- DIRECTIONS FOR THIS TASK: Please put the lines from the start of the items up to and including the line with "Action: tap(100, 33)" into a numbered list, skipping blank lines and leaving out the pictures.

##### SOURCE RECORDS #####

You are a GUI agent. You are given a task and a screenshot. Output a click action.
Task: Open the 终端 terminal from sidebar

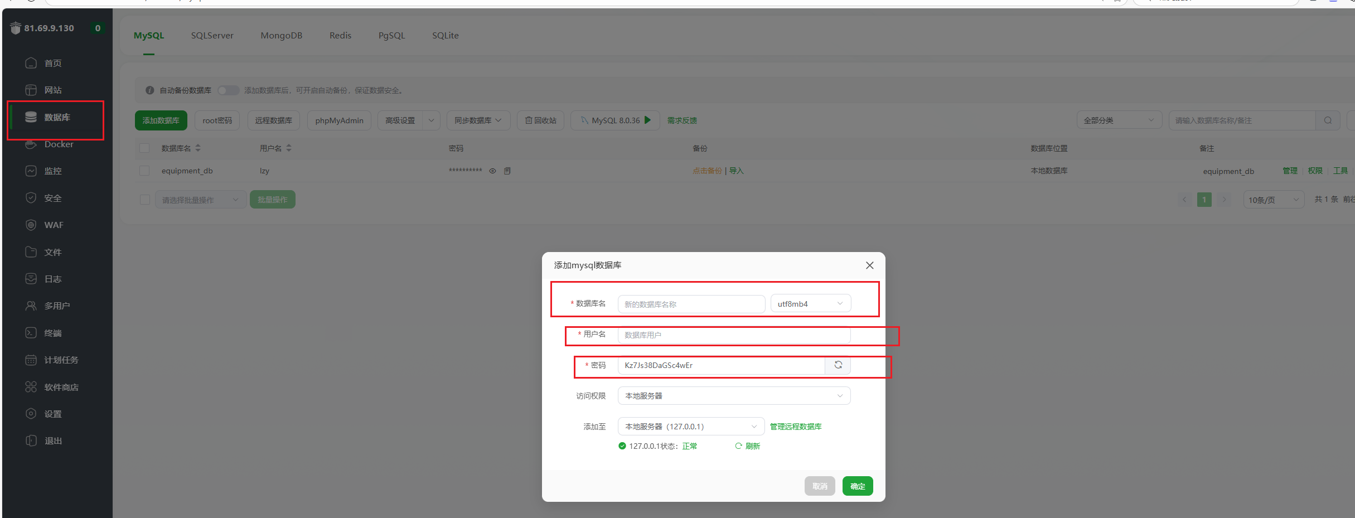coord(53,332)
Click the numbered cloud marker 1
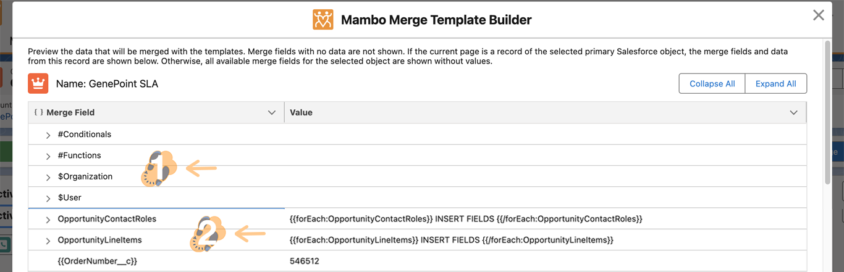 (159, 168)
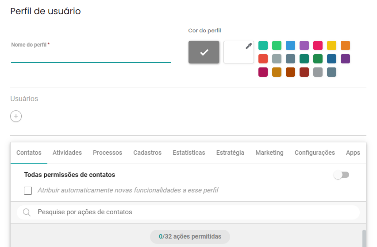Toggle all contact permissions switch
This screenshot has width=377, height=247.
coord(342,175)
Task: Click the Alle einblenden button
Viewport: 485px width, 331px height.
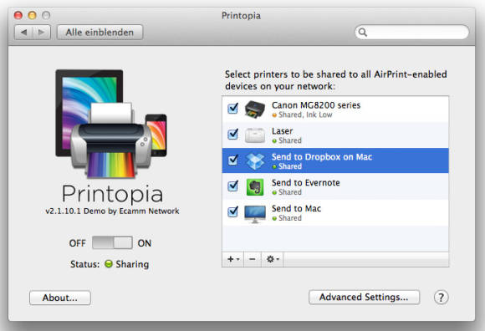Action: tap(100, 33)
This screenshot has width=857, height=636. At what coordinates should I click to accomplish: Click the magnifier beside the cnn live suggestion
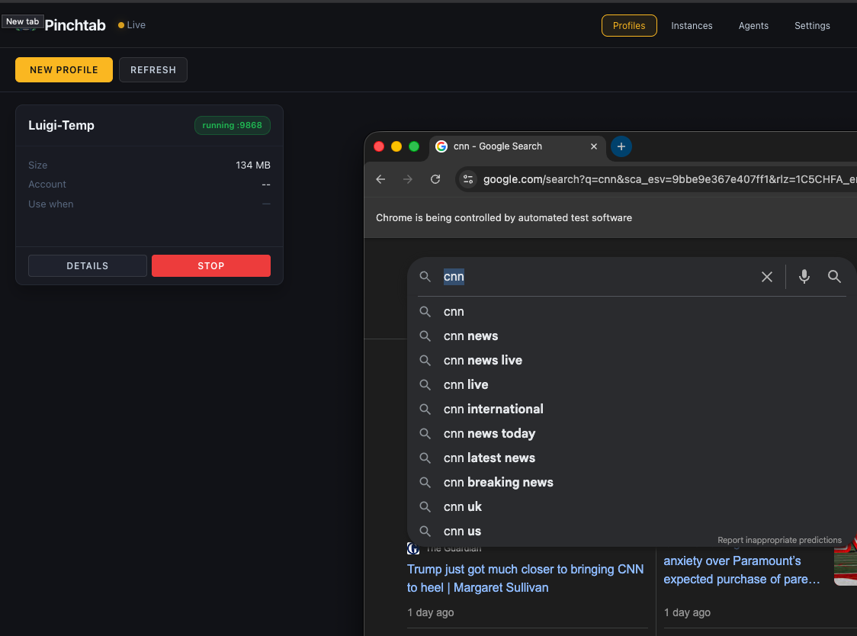(425, 384)
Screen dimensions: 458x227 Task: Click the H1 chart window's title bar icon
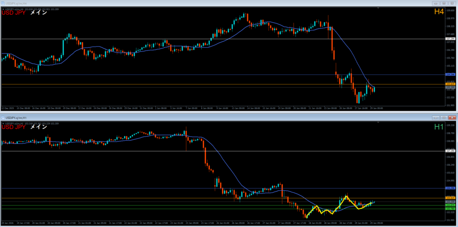point(3,117)
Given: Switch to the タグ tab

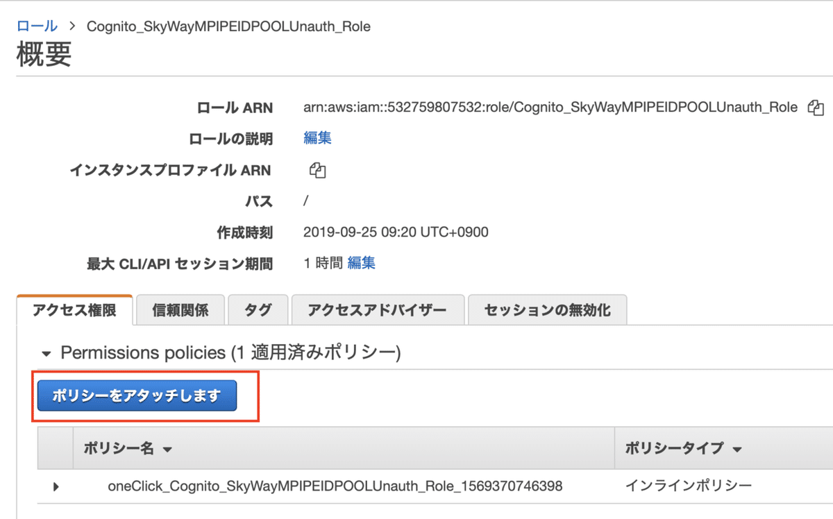Looking at the screenshot, I should click(x=258, y=310).
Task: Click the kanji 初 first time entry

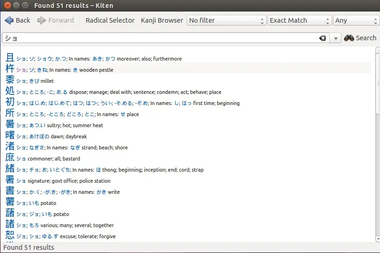Action: (x=10, y=102)
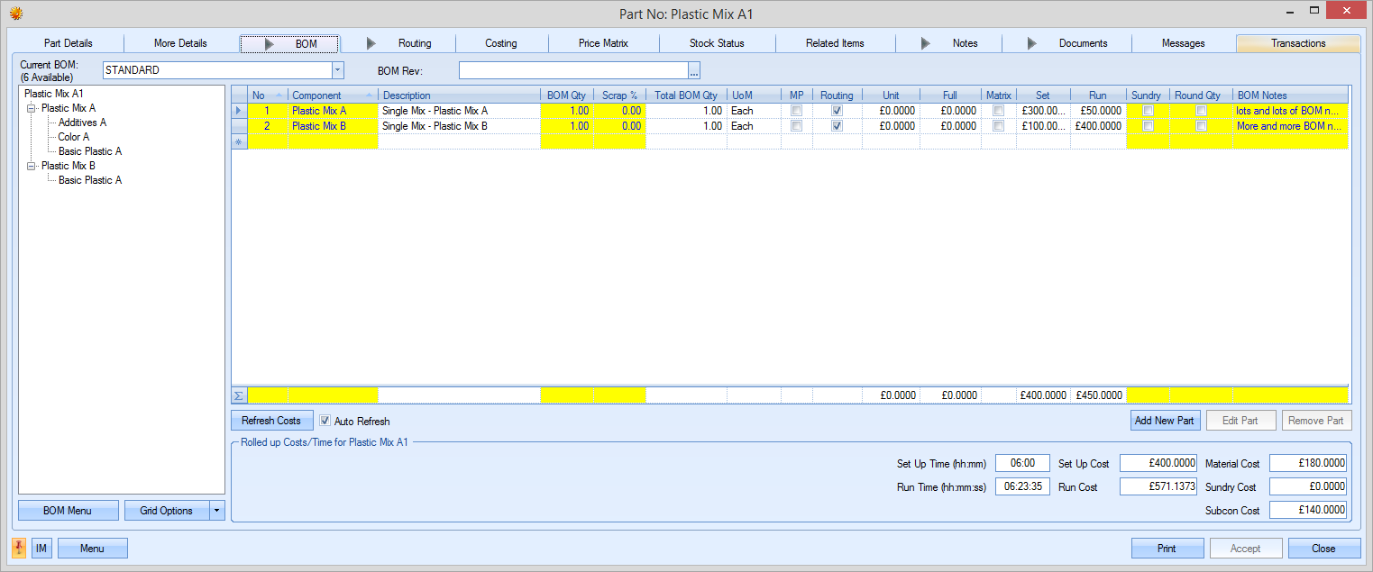
Task: Collapse the Plastic Mix B tree node
Action: [32, 166]
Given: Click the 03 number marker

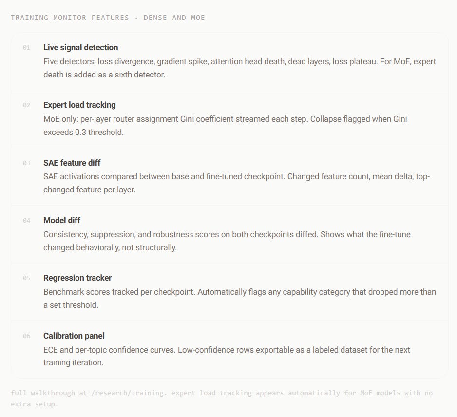Looking at the screenshot, I should pos(26,163).
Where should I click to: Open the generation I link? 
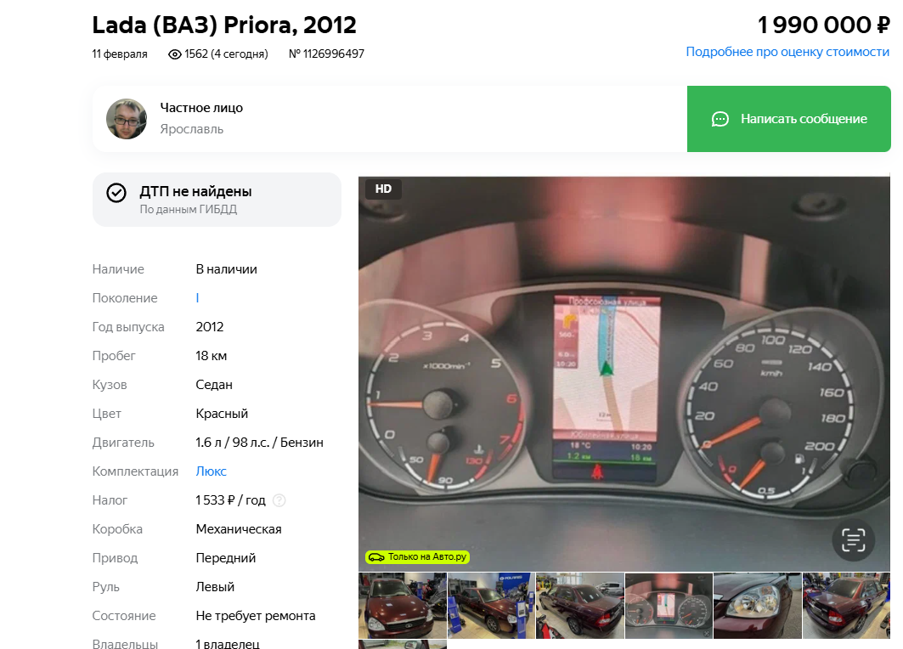pos(198,298)
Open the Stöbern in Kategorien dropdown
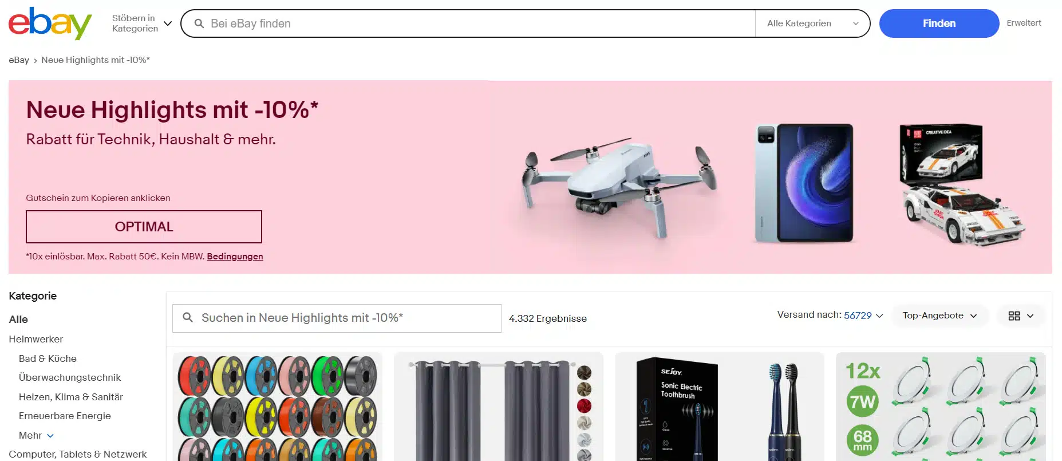The height and width of the screenshot is (461, 1062). [141, 23]
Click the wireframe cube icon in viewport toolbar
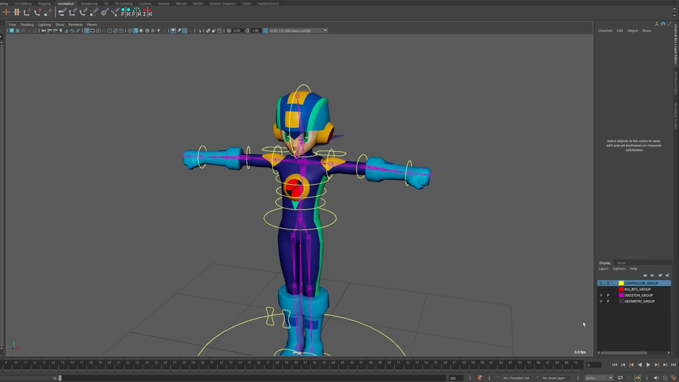The height and width of the screenshot is (382, 679). (x=130, y=31)
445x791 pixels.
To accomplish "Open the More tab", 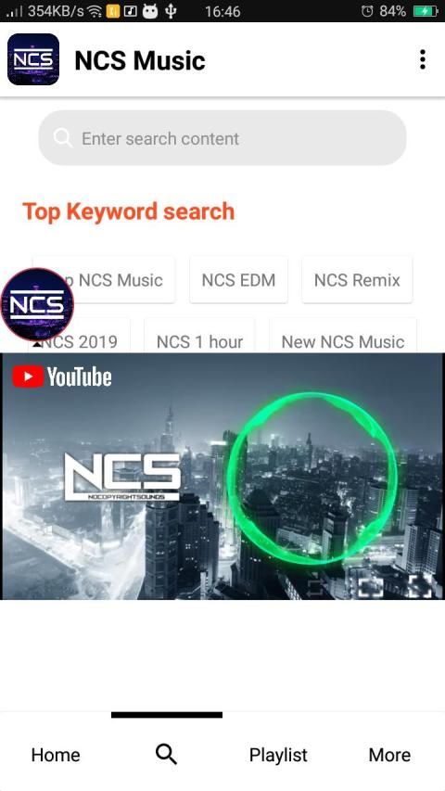I will pos(389,755).
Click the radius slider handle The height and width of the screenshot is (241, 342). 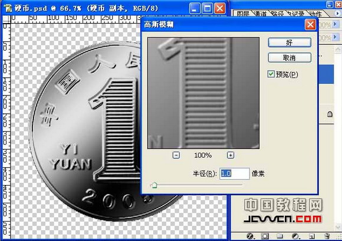click(x=154, y=185)
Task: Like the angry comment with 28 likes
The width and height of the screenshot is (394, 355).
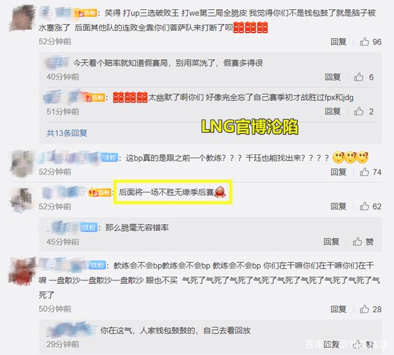Action: 364,309
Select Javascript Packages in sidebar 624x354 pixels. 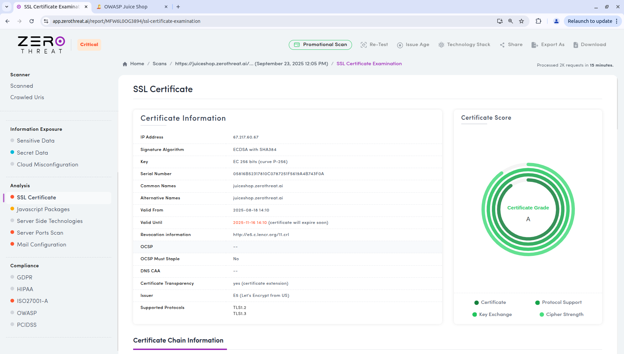coord(43,209)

#####

- SOLUTION BELOW:
1. You are a GUI agent. You are given a task and a screenshot. Output a click action.
2. Task: Open the 终端 terminal from sidebar
3. coord(53,332)
4. Click the numbered cloud marker 1
5.  (159, 168)
6. Toggle all contact permissions switch
7. This screenshot has width=377, height=247.
8. coord(342,175)
9. Task: Click the Alle einblenden button
10. Viewport: 485px width, 331px height.
11. Action: tap(100, 33)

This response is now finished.